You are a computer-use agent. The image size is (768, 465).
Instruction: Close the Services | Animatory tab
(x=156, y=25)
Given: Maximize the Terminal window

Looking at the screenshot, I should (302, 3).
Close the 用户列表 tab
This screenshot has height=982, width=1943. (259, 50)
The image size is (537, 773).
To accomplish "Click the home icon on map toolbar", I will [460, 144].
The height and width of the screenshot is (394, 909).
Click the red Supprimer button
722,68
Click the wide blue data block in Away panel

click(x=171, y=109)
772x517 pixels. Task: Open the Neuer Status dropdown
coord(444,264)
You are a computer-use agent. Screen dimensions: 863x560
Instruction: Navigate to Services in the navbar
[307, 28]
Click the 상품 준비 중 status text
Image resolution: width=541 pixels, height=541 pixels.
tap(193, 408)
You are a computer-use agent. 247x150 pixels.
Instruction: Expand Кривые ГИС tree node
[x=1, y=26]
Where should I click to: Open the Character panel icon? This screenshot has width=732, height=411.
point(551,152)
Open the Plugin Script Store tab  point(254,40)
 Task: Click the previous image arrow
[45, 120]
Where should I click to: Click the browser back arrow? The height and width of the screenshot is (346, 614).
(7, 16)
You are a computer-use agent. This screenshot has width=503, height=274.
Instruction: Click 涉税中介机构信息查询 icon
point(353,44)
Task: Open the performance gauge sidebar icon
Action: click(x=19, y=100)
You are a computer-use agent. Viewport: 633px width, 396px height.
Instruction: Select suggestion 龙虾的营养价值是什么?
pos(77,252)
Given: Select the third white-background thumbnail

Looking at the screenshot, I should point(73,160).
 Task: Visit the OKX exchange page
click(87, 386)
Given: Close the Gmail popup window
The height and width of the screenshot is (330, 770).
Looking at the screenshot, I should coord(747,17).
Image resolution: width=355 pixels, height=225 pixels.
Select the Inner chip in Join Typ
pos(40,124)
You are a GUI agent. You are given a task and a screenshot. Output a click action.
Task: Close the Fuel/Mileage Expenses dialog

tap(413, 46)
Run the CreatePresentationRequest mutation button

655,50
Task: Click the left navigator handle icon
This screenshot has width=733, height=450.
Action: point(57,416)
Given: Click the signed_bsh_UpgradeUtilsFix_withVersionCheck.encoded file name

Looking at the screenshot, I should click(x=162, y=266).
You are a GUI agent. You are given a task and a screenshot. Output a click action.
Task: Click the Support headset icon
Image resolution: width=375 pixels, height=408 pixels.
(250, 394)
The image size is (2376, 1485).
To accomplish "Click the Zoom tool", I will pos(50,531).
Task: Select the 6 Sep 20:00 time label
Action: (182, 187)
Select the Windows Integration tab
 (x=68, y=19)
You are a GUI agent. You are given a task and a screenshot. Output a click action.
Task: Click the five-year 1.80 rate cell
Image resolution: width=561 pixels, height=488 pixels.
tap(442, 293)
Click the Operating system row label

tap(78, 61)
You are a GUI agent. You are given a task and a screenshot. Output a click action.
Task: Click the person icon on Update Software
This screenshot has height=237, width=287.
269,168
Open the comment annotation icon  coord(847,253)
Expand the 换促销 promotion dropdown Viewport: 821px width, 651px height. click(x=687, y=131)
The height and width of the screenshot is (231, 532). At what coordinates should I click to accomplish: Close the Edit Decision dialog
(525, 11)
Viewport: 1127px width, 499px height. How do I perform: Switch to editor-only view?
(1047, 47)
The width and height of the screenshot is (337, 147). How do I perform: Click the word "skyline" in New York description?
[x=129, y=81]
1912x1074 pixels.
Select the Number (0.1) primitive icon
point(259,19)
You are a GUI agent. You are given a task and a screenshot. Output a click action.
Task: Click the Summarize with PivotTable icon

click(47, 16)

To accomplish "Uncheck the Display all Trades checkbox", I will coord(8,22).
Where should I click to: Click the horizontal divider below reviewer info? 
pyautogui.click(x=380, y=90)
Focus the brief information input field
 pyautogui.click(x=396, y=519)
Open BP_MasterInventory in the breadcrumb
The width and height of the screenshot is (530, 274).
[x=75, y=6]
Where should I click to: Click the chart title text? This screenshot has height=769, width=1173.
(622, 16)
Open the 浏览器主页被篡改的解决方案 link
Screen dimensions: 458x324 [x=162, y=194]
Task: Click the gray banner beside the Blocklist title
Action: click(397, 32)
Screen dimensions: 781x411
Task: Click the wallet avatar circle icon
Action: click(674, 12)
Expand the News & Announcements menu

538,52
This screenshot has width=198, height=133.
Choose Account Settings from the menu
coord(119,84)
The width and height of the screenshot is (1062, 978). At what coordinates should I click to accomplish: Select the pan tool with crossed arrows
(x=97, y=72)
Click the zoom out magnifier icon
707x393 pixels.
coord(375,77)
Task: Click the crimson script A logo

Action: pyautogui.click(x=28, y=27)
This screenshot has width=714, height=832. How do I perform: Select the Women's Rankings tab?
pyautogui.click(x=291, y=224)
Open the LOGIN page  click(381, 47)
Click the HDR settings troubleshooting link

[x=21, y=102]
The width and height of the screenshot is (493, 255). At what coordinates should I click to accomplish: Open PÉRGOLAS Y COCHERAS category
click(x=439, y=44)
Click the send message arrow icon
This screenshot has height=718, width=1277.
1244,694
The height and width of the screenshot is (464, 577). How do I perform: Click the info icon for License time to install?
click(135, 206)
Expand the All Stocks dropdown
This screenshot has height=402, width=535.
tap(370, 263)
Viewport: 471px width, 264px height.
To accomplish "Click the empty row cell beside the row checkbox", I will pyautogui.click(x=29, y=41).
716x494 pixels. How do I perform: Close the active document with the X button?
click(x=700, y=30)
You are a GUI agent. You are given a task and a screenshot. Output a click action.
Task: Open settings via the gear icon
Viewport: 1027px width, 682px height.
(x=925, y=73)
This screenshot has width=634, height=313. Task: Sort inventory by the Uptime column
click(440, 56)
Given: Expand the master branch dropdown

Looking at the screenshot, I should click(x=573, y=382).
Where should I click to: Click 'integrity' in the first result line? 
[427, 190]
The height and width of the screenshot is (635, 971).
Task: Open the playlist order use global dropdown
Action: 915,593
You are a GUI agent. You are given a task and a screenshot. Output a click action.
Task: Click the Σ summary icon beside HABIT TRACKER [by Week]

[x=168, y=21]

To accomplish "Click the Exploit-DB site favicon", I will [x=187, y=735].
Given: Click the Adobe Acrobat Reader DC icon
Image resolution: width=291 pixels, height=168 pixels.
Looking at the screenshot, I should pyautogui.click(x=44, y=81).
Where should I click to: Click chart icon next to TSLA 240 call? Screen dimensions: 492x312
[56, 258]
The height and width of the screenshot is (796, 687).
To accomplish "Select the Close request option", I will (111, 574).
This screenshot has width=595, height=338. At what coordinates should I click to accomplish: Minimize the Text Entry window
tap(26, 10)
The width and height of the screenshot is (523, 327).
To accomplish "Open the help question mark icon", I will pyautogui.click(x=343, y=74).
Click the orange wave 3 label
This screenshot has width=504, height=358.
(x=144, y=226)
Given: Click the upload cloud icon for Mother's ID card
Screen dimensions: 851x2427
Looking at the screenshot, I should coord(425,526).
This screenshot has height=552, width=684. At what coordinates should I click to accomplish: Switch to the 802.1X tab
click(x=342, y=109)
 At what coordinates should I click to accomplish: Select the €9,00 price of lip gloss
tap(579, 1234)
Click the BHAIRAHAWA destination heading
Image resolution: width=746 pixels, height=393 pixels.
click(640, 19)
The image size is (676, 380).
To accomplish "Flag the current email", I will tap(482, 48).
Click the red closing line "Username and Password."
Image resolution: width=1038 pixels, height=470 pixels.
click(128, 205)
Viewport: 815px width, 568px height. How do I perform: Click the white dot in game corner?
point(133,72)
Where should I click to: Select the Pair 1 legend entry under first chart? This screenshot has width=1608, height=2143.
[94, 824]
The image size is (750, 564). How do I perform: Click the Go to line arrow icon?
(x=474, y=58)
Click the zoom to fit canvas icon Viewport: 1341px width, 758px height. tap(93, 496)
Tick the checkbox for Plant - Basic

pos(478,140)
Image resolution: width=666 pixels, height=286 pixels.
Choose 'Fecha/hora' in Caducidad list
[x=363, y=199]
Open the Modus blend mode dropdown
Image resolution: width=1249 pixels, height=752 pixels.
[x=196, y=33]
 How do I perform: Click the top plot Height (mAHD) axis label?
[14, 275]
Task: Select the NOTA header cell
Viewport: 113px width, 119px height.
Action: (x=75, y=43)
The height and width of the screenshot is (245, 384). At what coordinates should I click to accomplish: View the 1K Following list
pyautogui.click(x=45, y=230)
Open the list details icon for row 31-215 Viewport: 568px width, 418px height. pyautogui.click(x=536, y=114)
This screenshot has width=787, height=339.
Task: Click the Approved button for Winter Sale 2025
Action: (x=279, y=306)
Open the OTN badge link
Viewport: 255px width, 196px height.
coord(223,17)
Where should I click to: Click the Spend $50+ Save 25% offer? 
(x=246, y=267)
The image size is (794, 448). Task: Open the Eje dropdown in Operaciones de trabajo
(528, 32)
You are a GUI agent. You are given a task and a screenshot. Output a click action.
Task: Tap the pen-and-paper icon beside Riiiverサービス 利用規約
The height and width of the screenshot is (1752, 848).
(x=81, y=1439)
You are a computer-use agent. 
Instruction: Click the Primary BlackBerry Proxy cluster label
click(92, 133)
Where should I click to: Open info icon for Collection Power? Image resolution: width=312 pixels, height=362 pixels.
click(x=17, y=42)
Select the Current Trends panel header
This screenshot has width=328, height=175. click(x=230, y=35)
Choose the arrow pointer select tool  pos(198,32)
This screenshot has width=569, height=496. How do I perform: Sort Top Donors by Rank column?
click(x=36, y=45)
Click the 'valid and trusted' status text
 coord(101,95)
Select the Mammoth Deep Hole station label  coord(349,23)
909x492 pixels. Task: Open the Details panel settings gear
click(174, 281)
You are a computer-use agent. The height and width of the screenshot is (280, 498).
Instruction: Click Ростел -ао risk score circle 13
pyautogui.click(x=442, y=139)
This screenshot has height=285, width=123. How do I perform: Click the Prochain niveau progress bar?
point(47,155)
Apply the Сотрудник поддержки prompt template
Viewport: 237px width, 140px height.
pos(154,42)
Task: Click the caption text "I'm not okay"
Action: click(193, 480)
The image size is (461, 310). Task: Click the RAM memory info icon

— The task —
Quote the listing verbatim, starting with the line containing "You are a computer-use agent. 247x150 pixels." and continuing through the line containing "tap(78, 61)".

— The answer —
You are a computer-use agent. 247x150 pixels.
Instruction: Expand Кривые ГИС tree node
[x=1, y=26]
Where should I click to: Open the Character panel icon? This screenshot has width=732, height=411.
point(551,152)
Open the Plugin Script Store tab  point(254,40)
 Task: Click the previous image arrow
[45, 120]
Where should I click to: Click the browser back arrow? The height and width of the screenshot is (346, 614).
(7, 16)
You are a computer-use agent. This screenshot has width=503, height=274.
Instruction: Click 涉税中介机构信息查询 icon
point(353,44)
Task: Open the performance gauge sidebar icon
Action: click(x=19, y=100)
You are a computer-use agent. Viewport: 633px width, 396px height.
Instruction: Select suggestion 龙虾的营养价值是什么?
pos(77,252)
Given: Select the third white-background thumbnail

Looking at the screenshot, I should point(73,160).
 Task: Visit the OKX exchange page
click(87, 386)
Given: Close the Gmail popup window
The height and width of the screenshot is (330, 770).
Looking at the screenshot, I should coord(747,17).
Image resolution: width=355 pixels, height=225 pixels.
Select the Inner chip in Join Typ
pos(40,124)
You are a GUI agent. You are given a task and a screenshot. Output a click action.
Task: Close the Fuel/Mileage Expenses dialog

tap(413, 46)
Run the CreatePresentationRequest mutation button

655,50
Task: Click the left navigator handle icon
This screenshot has width=733, height=450.
Action: point(57,416)
Given: Click the signed_bsh_UpgradeUtilsFix_withVersionCheck.encoded file name

Looking at the screenshot, I should click(x=162, y=266).
You are a GUI agent. You are given a task and a screenshot. Output a click action.
Task: Click the Support headset icon
Image resolution: width=375 pixels, height=408 pixels.
(250, 394)
The image size is (2376, 1485).
To accomplish "Click the Zoom tool", I will pos(50,531).
Task: Select the 6 Sep 20:00 time label
Action: (182, 187)
Select the Windows Integration tab
 (x=68, y=19)
You are a GUI agent. You are given a task and a screenshot. Output a click action.
Task: Click the five-year 1.80 rate cell
Image resolution: width=561 pixels, height=488 pixels.
tap(442, 293)
Click the Operating system row label

tap(78, 61)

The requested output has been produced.